Japan’s biggest financial group and world’s fifth largest bank by assets, Mitsubishi UFJ Financial Group (MUFG), will be launching a blockchain-based payments network in 2020. The firm formed a joint venture with fintech firm Akamai Technologies to develop the platform “by the first half of 2020,” according to its Tuesday announcement.
The system, which will be called the Global Open Network, will be able to process over a million transactions per second, as MUFG claims. The firms are also discussing the addition of “internet of things” (IoT) and Akamai’s cloud computing platform into the network.
Coindesk reports that the planned network was originally announced in May 2018, in which Akamai claimed that the network will feature a variety of services, including current payment processing, pay-per-use, micropayments and “other developing IoT-enabled payment transactions.”
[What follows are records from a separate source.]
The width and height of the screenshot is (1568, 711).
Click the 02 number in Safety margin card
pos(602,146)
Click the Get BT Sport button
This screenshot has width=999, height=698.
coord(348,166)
Mitsubishi UFJ Financial Group had been previously looking into blockchain tech for several user cases. In fact, the firm had partaken in a pilot back in November that put a syndicated loan for $150 million on the blockchain, along with BBVA and France’s BNP Paribas.
Prior to that, in December 2017, the group introduced a blockchain proof-of-concept with tech firm NTT, in hopes of improving cross-border trades. In addition, the firm was seeking to develop its own digital currency back in 2016, named MUFG coin, as part of its research into blockchain.